人工衛星からのメール
ねすと
第1話 月曜日 20:38
『おはようございますこんばんわ 私は人工衛星です』
そのメールは、そう始まっていた。
オンライン上で家電専門の御用聞きサービスを開始してから早5年。珍しい機器からも依頼が来ることもあったが、人工衛星からメールがきたのはこれが初めてだった。
(まさか人工衛星とは……。これは将来、どこかの機密サーバとかからも依頼がくるんじゃないか?)
慎重にメールを返す。どこで私のことを知ったのか、それと、どこの国から、なんの目的で打ち上げられたのかを問う。もしこれが軍事衛星で、変な情報を受け取ってしまっては目も当てられない。
衛星からのメールはすぐにきた。私のことは、とある企業の設備機器から聞いたらしい。そして軍事衛星などではなく、とある企業が上げた人工衛星ということだった。
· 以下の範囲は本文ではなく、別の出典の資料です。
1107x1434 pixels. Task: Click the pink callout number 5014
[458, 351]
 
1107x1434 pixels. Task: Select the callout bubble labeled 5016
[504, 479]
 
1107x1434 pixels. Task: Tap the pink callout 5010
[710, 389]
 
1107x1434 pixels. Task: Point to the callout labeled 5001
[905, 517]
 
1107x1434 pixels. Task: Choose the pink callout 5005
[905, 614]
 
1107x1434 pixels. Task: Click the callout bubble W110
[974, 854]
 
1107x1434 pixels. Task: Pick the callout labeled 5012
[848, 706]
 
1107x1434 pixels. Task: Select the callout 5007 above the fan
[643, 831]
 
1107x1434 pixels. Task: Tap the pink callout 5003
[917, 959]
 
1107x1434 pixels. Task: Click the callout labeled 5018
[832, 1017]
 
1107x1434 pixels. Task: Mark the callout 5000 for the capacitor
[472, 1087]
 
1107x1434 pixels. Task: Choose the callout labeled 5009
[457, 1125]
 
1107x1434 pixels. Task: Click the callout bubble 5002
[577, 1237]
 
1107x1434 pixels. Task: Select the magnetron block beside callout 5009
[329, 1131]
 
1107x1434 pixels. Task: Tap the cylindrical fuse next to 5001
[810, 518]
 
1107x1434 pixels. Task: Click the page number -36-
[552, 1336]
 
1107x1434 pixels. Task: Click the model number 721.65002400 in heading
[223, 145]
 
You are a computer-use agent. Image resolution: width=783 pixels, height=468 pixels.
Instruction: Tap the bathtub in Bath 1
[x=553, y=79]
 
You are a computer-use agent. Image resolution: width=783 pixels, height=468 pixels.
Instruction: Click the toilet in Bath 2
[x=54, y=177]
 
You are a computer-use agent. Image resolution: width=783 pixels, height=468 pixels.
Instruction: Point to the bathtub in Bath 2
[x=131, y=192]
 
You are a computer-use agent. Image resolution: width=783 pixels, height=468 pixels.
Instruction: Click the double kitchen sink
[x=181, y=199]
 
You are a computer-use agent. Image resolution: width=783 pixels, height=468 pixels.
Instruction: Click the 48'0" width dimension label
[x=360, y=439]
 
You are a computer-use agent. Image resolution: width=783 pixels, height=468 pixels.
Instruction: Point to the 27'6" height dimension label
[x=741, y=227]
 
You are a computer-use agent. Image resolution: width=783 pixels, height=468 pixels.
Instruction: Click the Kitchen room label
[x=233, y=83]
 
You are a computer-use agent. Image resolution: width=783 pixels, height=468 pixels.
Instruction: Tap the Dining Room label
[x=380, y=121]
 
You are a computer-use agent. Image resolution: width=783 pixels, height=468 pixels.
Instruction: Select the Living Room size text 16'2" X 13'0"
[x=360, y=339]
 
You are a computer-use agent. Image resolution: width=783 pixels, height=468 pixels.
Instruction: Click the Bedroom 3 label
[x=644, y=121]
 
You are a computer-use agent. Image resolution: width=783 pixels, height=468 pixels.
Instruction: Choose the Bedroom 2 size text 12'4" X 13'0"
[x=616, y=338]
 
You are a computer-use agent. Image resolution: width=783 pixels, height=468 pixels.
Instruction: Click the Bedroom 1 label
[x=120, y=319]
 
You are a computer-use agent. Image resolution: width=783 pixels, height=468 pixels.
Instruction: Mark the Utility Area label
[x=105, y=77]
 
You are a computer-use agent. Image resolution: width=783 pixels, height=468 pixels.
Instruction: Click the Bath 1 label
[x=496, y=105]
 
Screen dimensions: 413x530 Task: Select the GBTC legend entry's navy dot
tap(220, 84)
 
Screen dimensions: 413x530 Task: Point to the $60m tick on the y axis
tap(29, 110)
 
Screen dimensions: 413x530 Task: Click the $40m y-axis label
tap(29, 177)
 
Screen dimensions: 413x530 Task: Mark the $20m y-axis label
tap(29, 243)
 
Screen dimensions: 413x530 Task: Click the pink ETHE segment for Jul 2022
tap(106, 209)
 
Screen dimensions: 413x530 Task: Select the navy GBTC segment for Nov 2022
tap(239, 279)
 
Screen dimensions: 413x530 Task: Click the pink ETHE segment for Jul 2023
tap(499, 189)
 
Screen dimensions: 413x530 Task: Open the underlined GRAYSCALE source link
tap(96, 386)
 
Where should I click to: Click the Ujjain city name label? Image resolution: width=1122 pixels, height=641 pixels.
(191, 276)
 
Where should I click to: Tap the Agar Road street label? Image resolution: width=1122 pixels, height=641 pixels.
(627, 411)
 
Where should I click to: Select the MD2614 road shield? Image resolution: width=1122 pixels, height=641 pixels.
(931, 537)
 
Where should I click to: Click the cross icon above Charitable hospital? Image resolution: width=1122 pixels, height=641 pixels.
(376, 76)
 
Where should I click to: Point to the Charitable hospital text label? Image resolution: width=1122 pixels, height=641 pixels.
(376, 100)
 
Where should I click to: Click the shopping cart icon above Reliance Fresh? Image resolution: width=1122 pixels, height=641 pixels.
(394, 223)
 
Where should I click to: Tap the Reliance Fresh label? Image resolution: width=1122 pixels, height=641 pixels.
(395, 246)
「あなたが打ち上げられた目的はなんなのでしょうか? もしお答えできるのなら、ぜひともお聞きしたいです」
『はい。私は、あなた様の質問に答えることが可能でございますゆえ、お答えいたします。私は流れる星になるため造られ、今まさに流れようと今か今かとその状態を待っております』
「人工の流れ星、ということでしょうか?」
『左様でござる。物わかりが良くて私は嬉しいです』
なるほど。だとしたら、変な情報を受け取るということはなさそうだ。ひとまず安心したところで、私は本題に移ることにした。
「それで、私にどういう御用でしょうか?」
『簡単なことで申し訳ないのですが、私と会話していただきたく、このようなメールを差し上げました』
「会話?」
「イエス。私は、あなた様がいる世界の金曜日の、夜の9時ごろに流れる手筈となっておると伺っております。それまでの間、この世間知らずの私めに、いろいろご教授下されば、これほど嬉しい物はありません」
私はその依頼を受けることにした。